RECORDS TO USE =>
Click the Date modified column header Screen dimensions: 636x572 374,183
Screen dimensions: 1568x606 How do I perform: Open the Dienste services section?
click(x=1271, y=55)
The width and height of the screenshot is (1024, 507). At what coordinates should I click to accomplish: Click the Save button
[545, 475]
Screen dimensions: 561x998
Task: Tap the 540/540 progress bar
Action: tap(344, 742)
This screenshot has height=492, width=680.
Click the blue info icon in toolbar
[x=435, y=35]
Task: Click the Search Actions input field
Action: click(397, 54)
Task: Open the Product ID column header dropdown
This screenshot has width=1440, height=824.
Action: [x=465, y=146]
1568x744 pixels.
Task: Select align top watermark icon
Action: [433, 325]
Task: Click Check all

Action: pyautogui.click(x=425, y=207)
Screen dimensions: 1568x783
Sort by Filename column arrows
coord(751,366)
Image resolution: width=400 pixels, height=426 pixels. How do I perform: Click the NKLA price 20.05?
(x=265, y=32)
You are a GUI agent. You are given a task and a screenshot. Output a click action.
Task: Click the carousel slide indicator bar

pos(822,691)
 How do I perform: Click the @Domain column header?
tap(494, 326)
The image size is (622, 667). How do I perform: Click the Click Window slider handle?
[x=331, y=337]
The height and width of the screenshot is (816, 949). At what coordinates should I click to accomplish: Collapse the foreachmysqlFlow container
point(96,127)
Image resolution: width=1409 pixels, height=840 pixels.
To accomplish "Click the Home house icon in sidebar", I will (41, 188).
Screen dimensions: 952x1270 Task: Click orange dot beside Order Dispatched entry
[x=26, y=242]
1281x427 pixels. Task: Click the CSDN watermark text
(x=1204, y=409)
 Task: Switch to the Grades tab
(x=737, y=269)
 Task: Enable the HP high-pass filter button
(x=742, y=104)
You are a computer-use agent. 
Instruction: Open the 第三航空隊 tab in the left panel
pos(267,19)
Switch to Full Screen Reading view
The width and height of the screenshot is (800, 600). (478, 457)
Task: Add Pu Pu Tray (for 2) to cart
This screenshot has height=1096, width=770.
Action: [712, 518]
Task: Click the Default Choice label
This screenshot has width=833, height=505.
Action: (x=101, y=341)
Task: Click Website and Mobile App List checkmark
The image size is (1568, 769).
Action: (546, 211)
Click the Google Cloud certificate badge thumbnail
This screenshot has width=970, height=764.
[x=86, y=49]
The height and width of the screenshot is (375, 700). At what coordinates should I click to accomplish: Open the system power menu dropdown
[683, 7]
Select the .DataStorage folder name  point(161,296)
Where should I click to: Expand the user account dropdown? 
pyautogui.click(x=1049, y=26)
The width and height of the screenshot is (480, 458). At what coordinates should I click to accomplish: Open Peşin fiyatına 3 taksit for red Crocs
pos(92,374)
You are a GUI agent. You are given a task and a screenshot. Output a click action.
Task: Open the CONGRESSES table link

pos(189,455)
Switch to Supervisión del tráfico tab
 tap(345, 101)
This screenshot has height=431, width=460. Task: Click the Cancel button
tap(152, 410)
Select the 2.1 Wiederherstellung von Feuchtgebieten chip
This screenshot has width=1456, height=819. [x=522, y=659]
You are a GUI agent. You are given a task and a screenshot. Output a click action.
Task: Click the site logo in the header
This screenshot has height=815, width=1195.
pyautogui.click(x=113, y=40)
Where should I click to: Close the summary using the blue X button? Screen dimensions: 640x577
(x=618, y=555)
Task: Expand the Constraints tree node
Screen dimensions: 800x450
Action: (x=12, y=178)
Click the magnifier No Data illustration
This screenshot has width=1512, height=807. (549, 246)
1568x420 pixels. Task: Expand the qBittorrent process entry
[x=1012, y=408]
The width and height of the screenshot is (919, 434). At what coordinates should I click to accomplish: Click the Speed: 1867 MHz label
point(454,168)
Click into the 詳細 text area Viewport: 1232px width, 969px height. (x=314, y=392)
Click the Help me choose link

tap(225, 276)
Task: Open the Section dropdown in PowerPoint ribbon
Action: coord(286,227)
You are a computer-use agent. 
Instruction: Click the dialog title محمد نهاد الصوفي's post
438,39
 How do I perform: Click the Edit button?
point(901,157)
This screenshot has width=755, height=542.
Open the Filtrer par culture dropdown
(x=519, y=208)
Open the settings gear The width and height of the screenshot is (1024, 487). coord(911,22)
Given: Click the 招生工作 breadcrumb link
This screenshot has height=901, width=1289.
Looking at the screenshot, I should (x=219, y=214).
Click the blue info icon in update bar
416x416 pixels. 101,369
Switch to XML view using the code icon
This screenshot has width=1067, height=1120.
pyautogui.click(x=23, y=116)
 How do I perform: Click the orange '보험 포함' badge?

SET EXERCISE => Please transcribe all of the items above line for line, with no changes.

TASK OUTPUT =>
Click the Date modified column header Screen dimensions: 636x572 374,183
Screen dimensions: 1568x606 How do I perform: Open the Dienste services section?
click(x=1271, y=55)
The width and height of the screenshot is (1024, 507). At what coordinates should I click to accomplish: Click the Save button
[545, 475]
Screen dimensions: 561x998
Task: Tap the 540/540 progress bar
Action: tap(344, 742)
This screenshot has height=492, width=680.
Click the blue info icon in toolbar
[x=435, y=35]
Task: Click the Search Actions input field
Action: click(397, 54)
Task: Open the Product ID column header dropdown
This screenshot has width=1440, height=824.
Action: [x=465, y=146]
1568x744 pixels.
Task: Select align top watermark icon
Action: [433, 325]
Task: Click Check all

Action: pyautogui.click(x=425, y=207)
Screen dimensions: 1568x783
Sort by Filename column arrows
coord(751,366)
Image resolution: width=400 pixels, height=426 pixels. How do I perform: Click the NKLA price 20.05?
(x=265, y=32)
You are a GUI agent. You are given a task and a screenshot. Output a click action.
Task: Click the carousel slide indicator bar

pos(822,691)
 How do I perform: Click the @Domain column header?
tap(494, 326)
The image size is (622, 667). How do I perform: Click the Click Window slider handle?
[x=331, y=337]
The height and width of the screenshot is (816, 949). At what coordinates should I click to accomplish: Collapse the foreachmysqlFlow container
point(96,127)
Image resolution: width=1409 pixels, height=840 pixels.
To accomplish "Click the Home house icon in sidebar", I will (41, 188).
Screen dimensions: 952x1270 Task: Click orange dot beside Order Dispatched entry
[x=26, y=242]
1281x427 pixels. Task: Click the CSDN watermark text
(x=1204, y=409)
 Task: Switch to the Grades tab
(x=737, y=269)
 Task: Enable the HP high-pass filter button
(x=742, y=104)
You are a computer-use agent. 
Instruction: Open the 第三航空隊 tab in the left panel
pos(267,19)
Switch to Full Screen Reading view
The width and height of the screenshot is (800, 600). (478, 457)
Task: Add Pu Pu Tray (for 2) to cart
This screenshot has height=1096, width=770.
Action: [712, 518]
Task: Click the Default Choice label
This screenshot has width=833, height=505.
Action: (x=101, y=341)
Task: Click Website and Mobile App List checkmark
The image size is (1568, 769).
Action: (546, 211)
Click the Google Cloud certificate badge thumbnail
This screenshot has width=970, height=764.
[x=86, y=49]
The height and width of the screenshot is (375, 700). At what coordinates should I click to accomplish: Open the system power menu dropdown
[683, 7]
Select the .DataStorage folder name  point(161,296)
Where should I click to: Expand the user account dropdown? 
pyautogui.click(x=1049, y=26)
The width and height of the screenshot is (480, 458). At what coordinates should I click to accomplish: Open Peşin fiyatına 3 taksit for red Crocs
pos(92,374)
You are a GUI agent. You are given a task and a screenshot. Output a click action.
Task: Open the CONGRESSES table link

pos(189,455)
Switch to Supervisión del tráfico tab
 tap(345, 101)
This screenshot has height=431, width=460. Task: Click the Cancel button
tap(152, 410)
Select the 2.1 Wiederherstellung von Feuchtgebieten chip
This screenshot has width=1456, height=819. [x=522, y=659]
You are a GUI agent. You are given a task and a screenshot. Output a click action.
Task: Click the site logo in the header
This screenshot has height=815, width=1195.
pyautogui.click(x=113, y=40)
Where should I click to: Close the summary using the blue X button? Screen dimensions: 640x577
(x=618, y=555)
Task: Expand the Constraints tree node
Screen dimensions: 800x450
Action: (x=12, y=178)
Click the magnifier No Data illustration
This screenshot has width=1512, height=807. (549, 246)
1568x420 pixels. Task: Expand the qBittorrent process entry
[x=1012, y=408]
The width and height of the screenshot is (919, 434). At what coordinates should I click to accomplish: Click the Speed: 1867 MHz label
point(454,168)
Click into the 詳細 text area Viewport: 1232px width, 969px height. (x=314, y=392)
Click the Help me choose link

tap(225, 276)
Task: Open the Section dropdown in PowerPoint ribbon
Action: coord(286,227)
You are a computer-use agent. 
Instruction: Click the dialog title محمد نهاد الصوفي's post
438,39
 How do I perform: Click the Edit button?
point(901,157)
This screenshot has width=755, height=542.
Open the Filtrer par culture dropdown
(x=519, y=208)
Open the settings gear The width and height of the screenshot is (1024, 487). coord(911,22)
Given: Click the 招生工作 breadcrumb link
This screenshot has height=901, width=1289.
Looking at the screenshot, I should (x=219, y=214).
Click the blue info icon in update bar
416x416 pixels. 101,369
Switch to XML view using the code icon
This screenshot has width=1067, height=1120.
pyautogui.click(x=23, y=116)
 How do I perform: Click the orange '보험 포함' badge?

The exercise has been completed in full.